Because, Jacob. I want to serve you.
“Ummmm….ok.” He takes his socks off and puts his feet in the water still eating his pizza…and says “this is weird.” Yeah, it’s not natural. So I tell him why I’m doing it. That God has called me as his mother to equip him with the heart of a servant and it starts with me. It starts with me praying for him and getting low and washing his feet. His dirty feet. I tell him I want him to know more than anything else that he can come DIRTY to Jesus. He can bring him his fears and his hungers and his lusts and his anger and his frustrations. All of it. No need to clean himself up before he comes. Just come. To Jesus. And let HIM do the washing.
It was awesome. Short and sweet. He got it.
So then Sylas gets home. I send Kyle to get him and tell him to come to the bathroom. Sylas just wants to know “WHY.” So I tell him. I'm just being obedient. It’s hard to argue with God. I crack up as he says “OK…..but my toenails are LONG, Shea.” I know. Put ‘em in the water. I tell him how I want to serve him so he can point his students and athletes to Jesus. He knows. I read John 13:1-17 out loud. I’ve read it over and over today. But it’s still so amazing to me. That Jesus rose “during supper” (verse 4) and "girded himself with a towel.” He filled a basin and began to wash the disciples feet. I can imagine how they each responded differently according to who they were and how well they knew Him. Peter reminded me of Ty. He didn’t feel worthy. He missed the point at first. But Jesus lovingly explained it. “What I am doing you do not know now, but afterward you will understand….if I do not wash you, you have no part in me.” and Peter goes “Lord, not my feet only but also my hands and head!” Yes, Peter. I SO get you.
Then there’s Kyle who just sees the opportunity to be clean and says “MY TURN!!!!” I love that. I love the days I come to Jesus and am living in the understanding of the gospel and I say “WASH ME and USE ME LORD!” I believe He loves that heart. No fear.
I want to wake up daily saying "MY TURN!! Clean me and USE ME!"

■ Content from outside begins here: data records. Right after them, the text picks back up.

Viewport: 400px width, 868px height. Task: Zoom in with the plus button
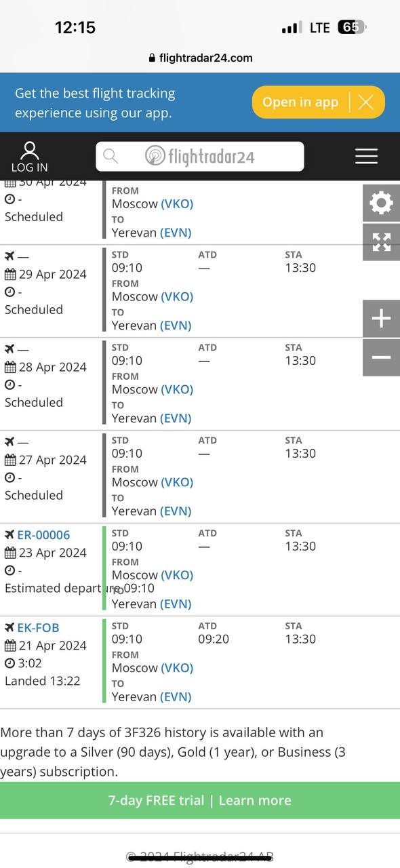pyautogui.click(x=381, y=319)
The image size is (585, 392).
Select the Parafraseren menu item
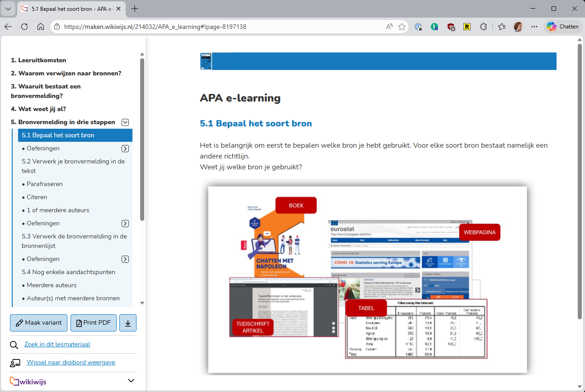coord(44,184)
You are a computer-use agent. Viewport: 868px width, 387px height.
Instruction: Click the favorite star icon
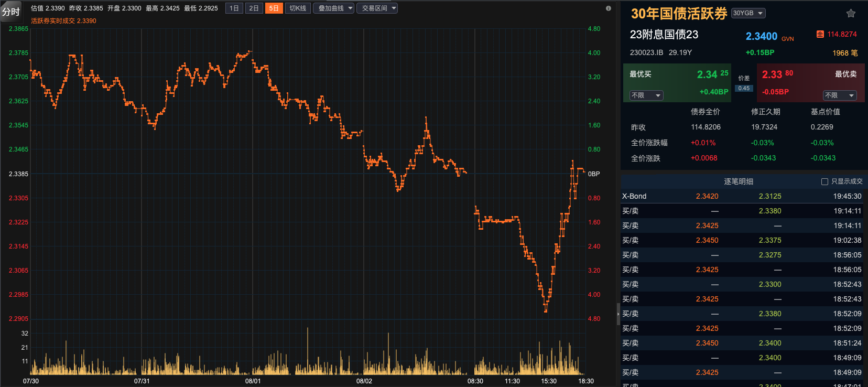[x=851, y=14]
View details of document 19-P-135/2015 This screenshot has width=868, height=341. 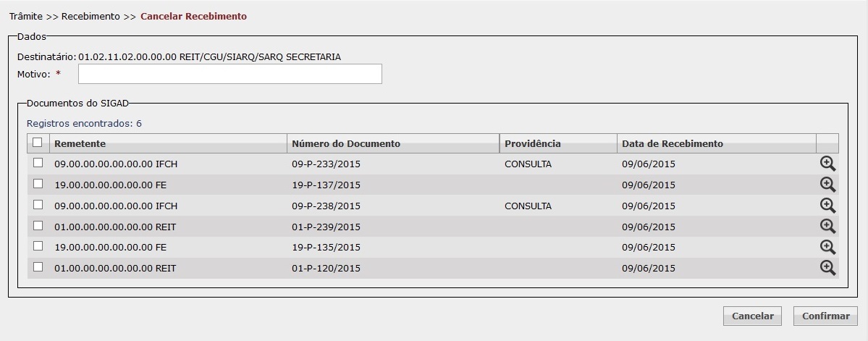click(x=827, y=247)
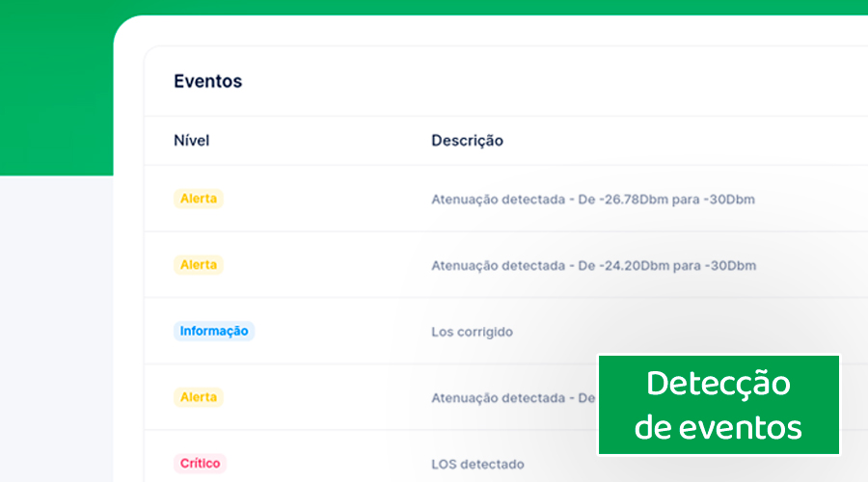
Task: Click the Alerta badge for the -24.20Dbm event
Action: [x=199, y=264]
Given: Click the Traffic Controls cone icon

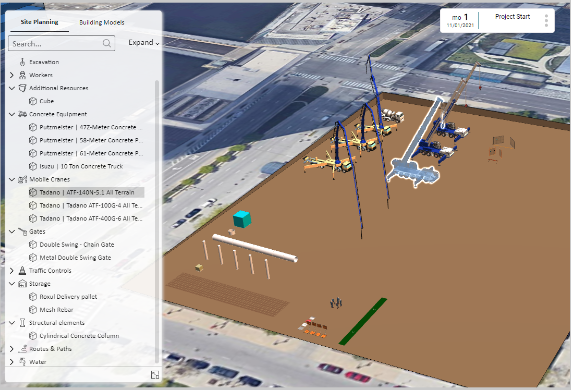Looking at the screenshot, I should tap(22, 271).
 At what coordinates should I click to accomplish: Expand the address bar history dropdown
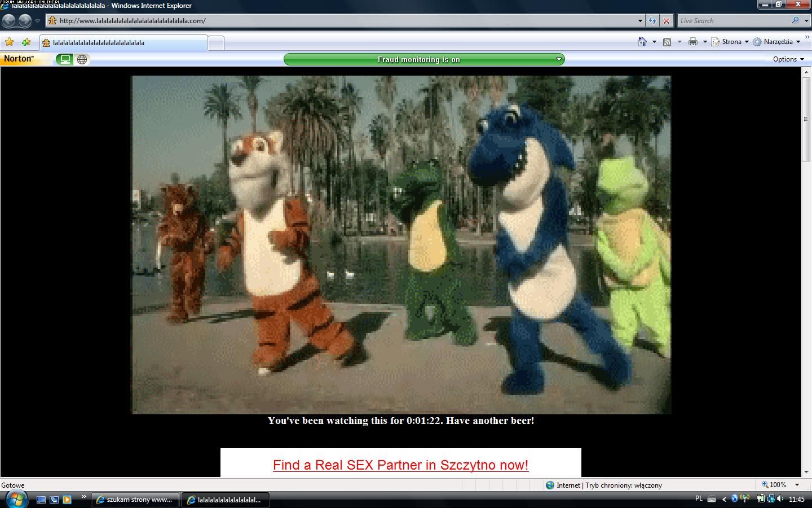[640, 21]
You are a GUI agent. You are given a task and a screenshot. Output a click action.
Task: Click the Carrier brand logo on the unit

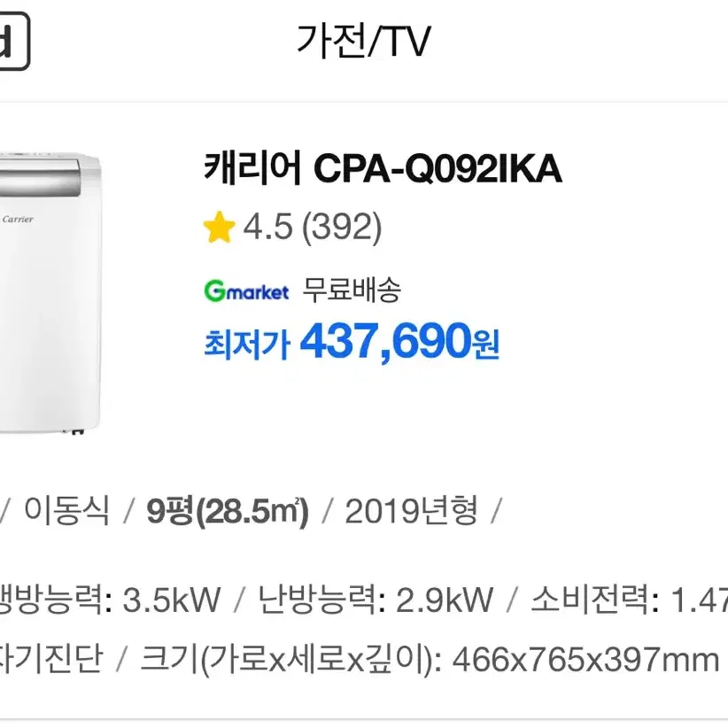pyautogui.click(x=18, y=219)
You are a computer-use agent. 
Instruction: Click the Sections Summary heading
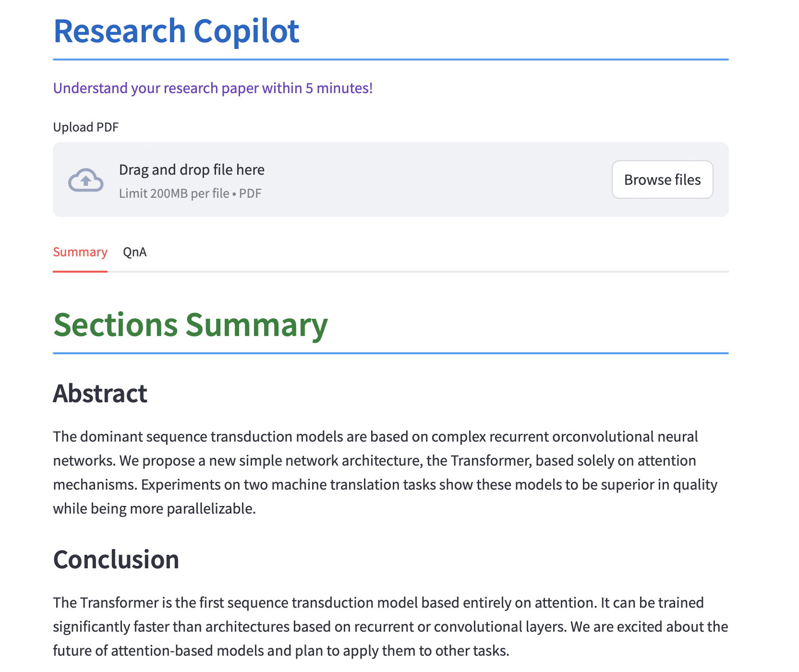point(190,325)
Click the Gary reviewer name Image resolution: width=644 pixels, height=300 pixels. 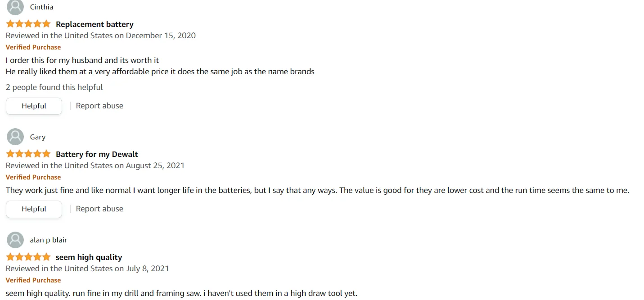click(x=38, y=137)
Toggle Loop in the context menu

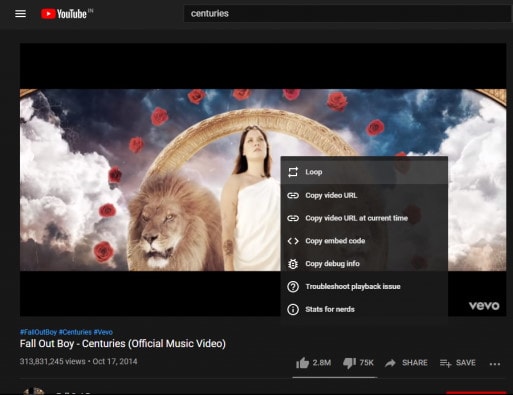pos(364,172)

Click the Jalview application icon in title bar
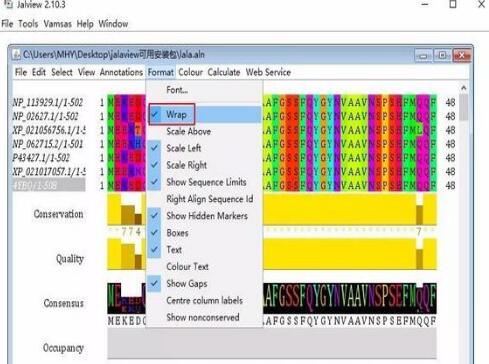point(8,4)
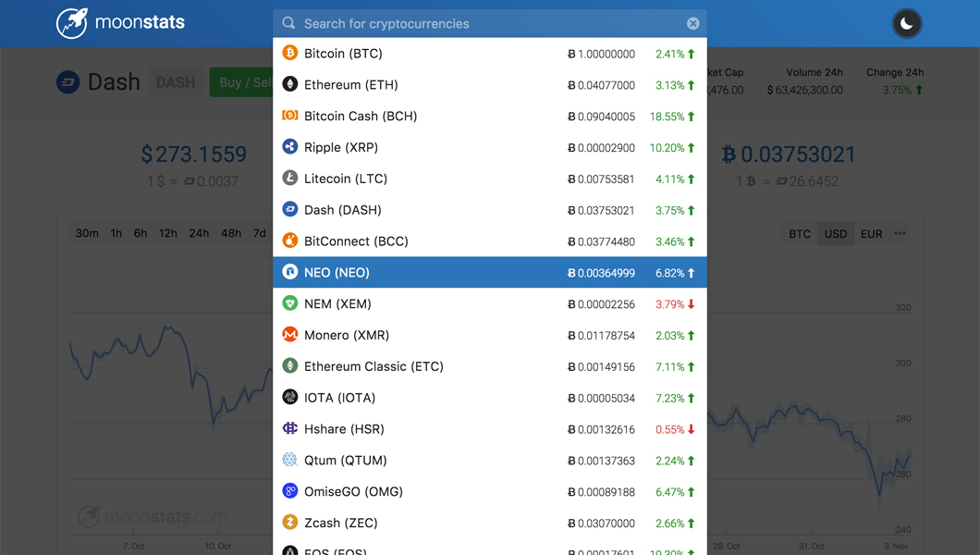
Task: Click the Buy / Sell button
Action: click(241, 82)
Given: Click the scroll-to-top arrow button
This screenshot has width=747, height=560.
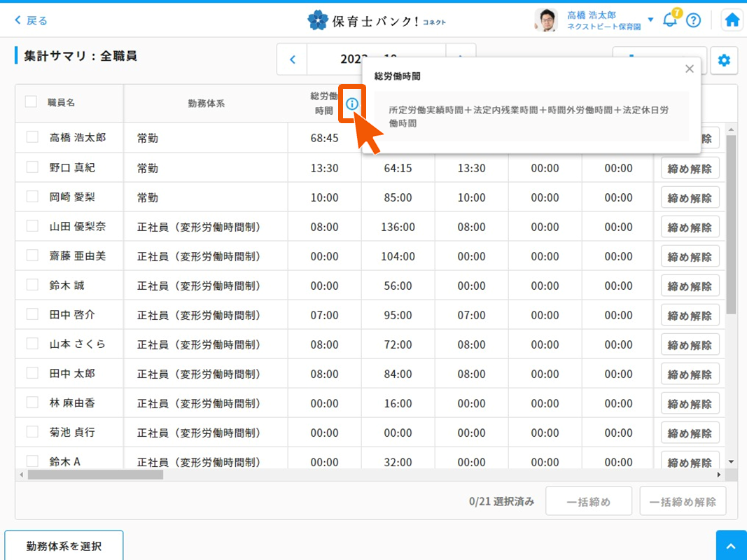Looking at the screenshot, I should 731,546.
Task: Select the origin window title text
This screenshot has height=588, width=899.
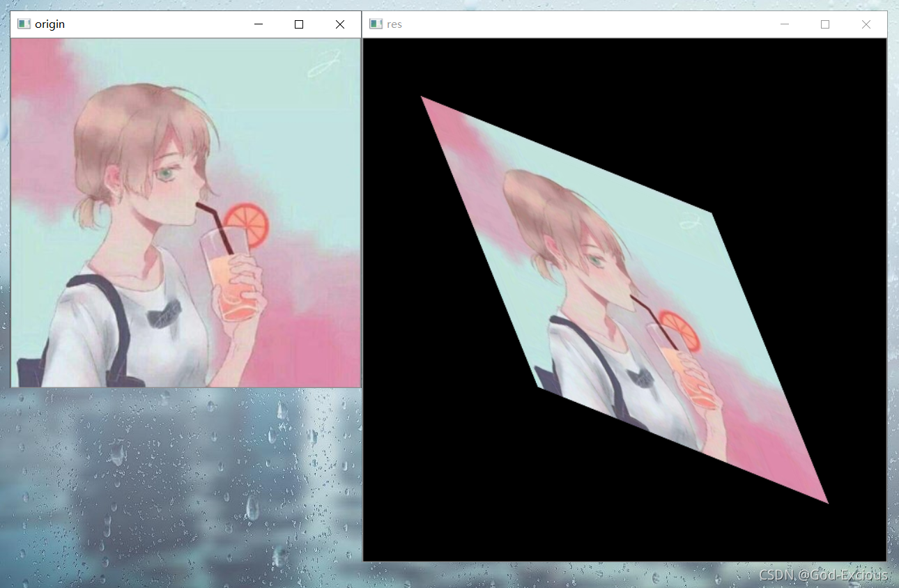Action: (x=50, y=24)
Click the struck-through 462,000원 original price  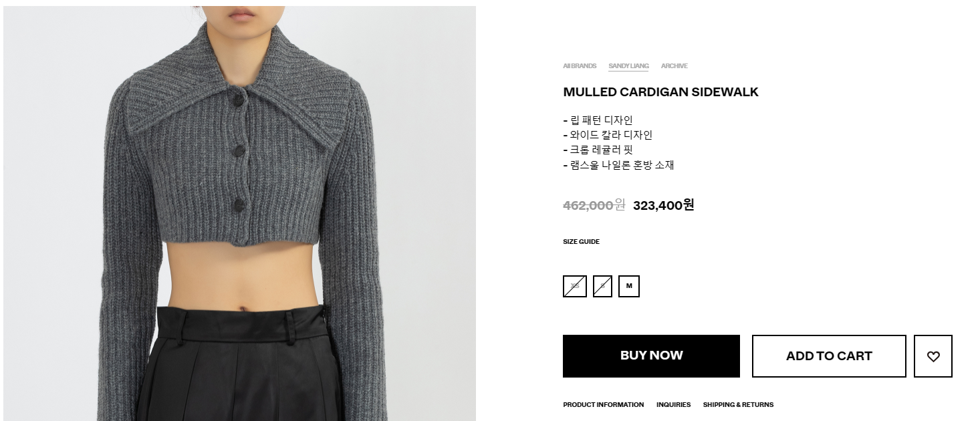click(594, 205)
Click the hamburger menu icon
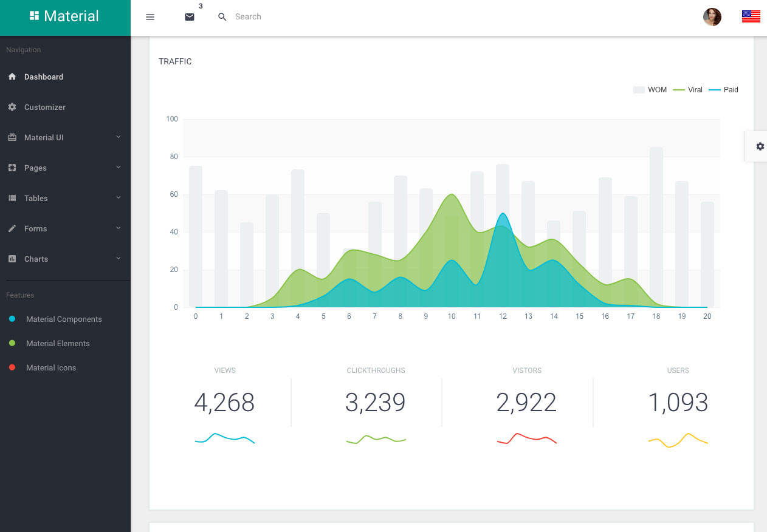 (150, 17)
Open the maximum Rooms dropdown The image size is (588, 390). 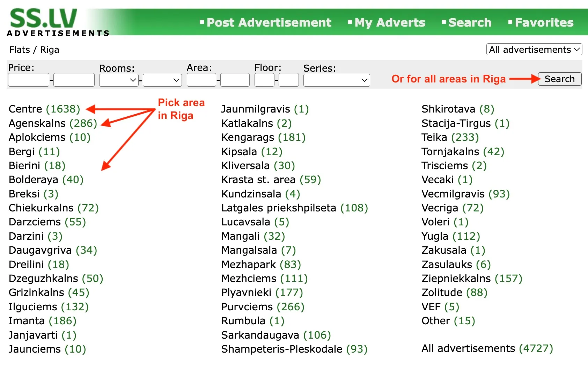pos(162,80)
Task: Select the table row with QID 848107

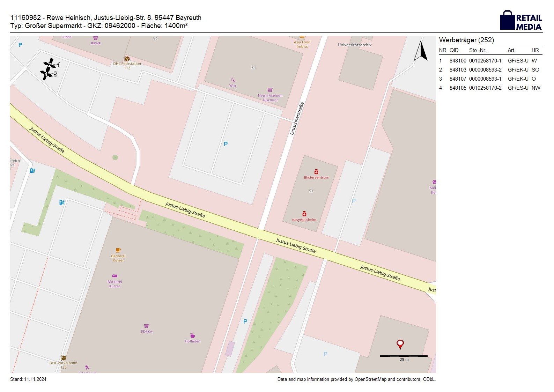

Then there’s Jacob. He says what I have said to the Lord so many times. “ME?? Why me? Why are you using me, cleansing me, changing me? I’m so dirty….” And the Lord says “For your good and for My glory.” And He draws me near and reminds me that it is finished.
I am clean.
So Mamas….I want to encourage you this Easter. Maybe it’s time for a different kind of Easter basket for your little chicks. Fill up a basin of water and add some soap and tell them to bring their dirty feet. Have them put them in the basket. While you’re washing them, share your heart’s cry for their little lives. The Lord will empower you to do this. They may not respond right away but I believe it’s something they will never forget.
Get low with the Lord and pray. Know that every thing you do for the least of these (your children in this case), Christian mama, is an opportunity to point them to Jesus. To wipe their hineys is to wash their feet. To make their lunches day after day is to wash their feet. To hug their hurting hearts when they are disappointed is to wash their feet. To pray for them when they are afraid is to wash their feet. To hold their tiny newborn bodies and nurse them all night is to wash their feet. To pray them through the college years and trust their independence is to wash their feet.
We have the opportunity to raise mighty disciples for the Lord. And as Jesus said “Truly, truly, I say to you, a servant is not greater than his master; nor is he who is sent greater than he who sent him. If you know these things, blessed are you if you do them.”
Go in the strength of the Lord and look to Him for the power to obey in all things. He will equip you for every good work and honor your obedience to Him. Sometimes it starts with just plucking your chin hairs and listening to His voice.